Recorded data Start Marker
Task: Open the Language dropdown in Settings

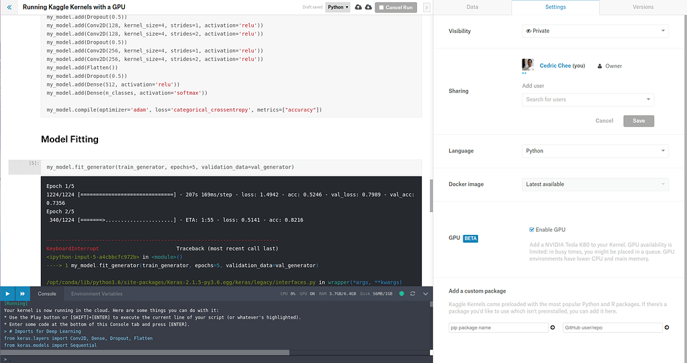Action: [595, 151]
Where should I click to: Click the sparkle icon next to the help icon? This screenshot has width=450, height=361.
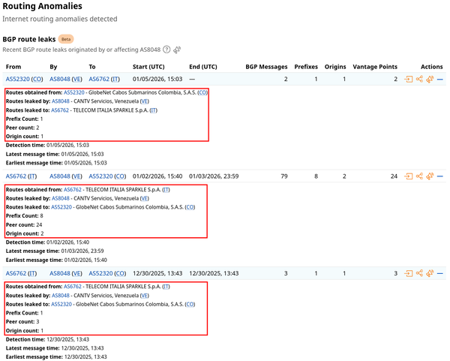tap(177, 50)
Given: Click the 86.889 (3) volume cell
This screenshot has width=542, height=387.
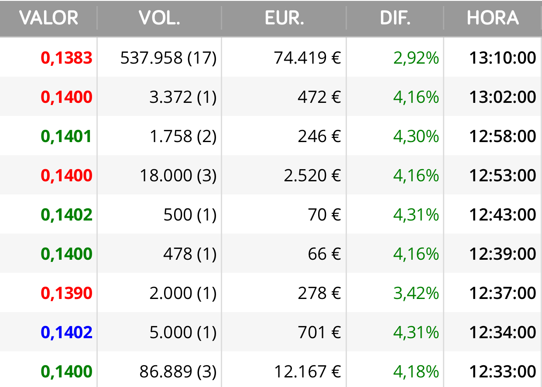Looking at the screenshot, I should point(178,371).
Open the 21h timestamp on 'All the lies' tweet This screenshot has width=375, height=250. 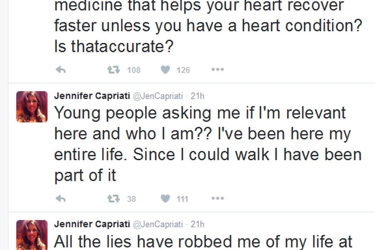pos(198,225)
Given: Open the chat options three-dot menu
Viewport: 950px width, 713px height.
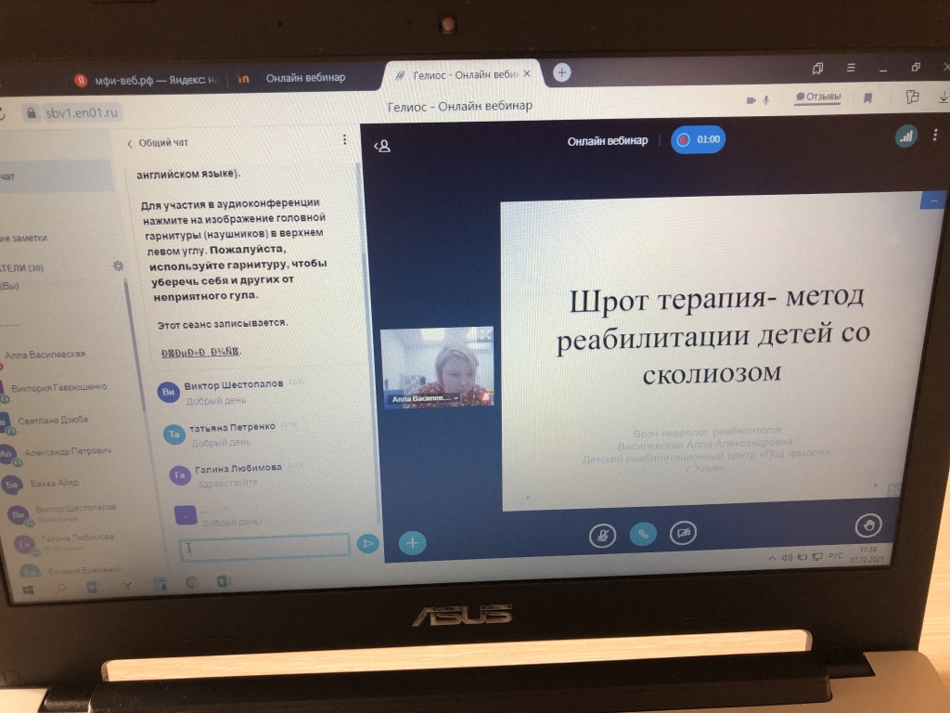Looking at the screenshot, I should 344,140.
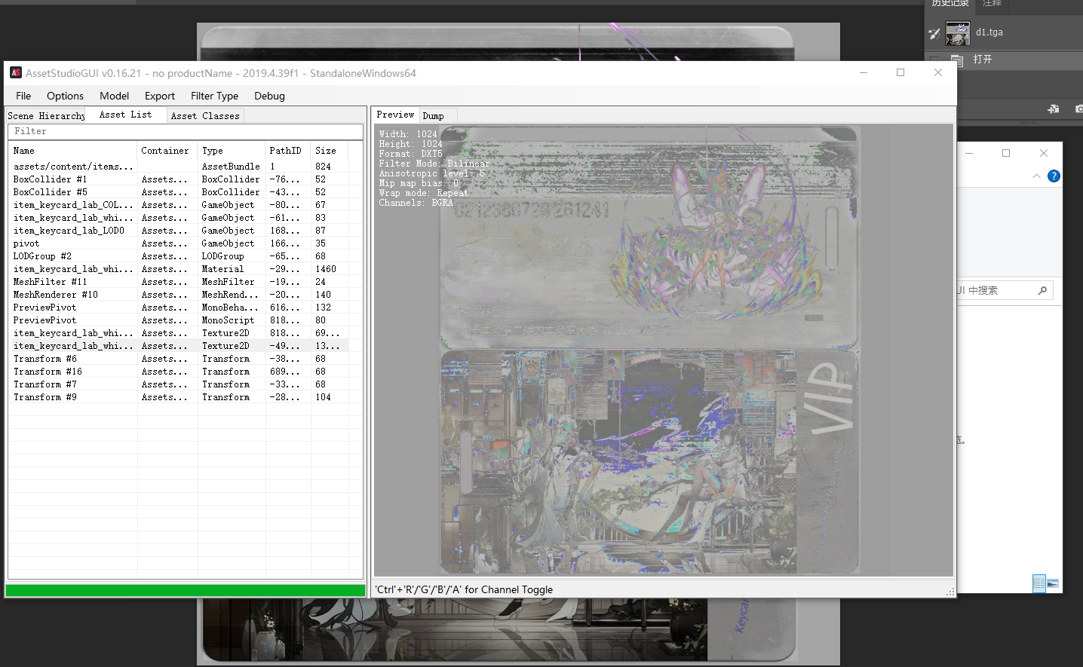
Recorded data End Marker
◆ Work to complete ◆
Across the entries above, find the lines with the string "Given" and copy them.

◆ Result of the task ◆
Given: Click the 86.889 (3) volume cell
Given: Open the chat options three-dot menu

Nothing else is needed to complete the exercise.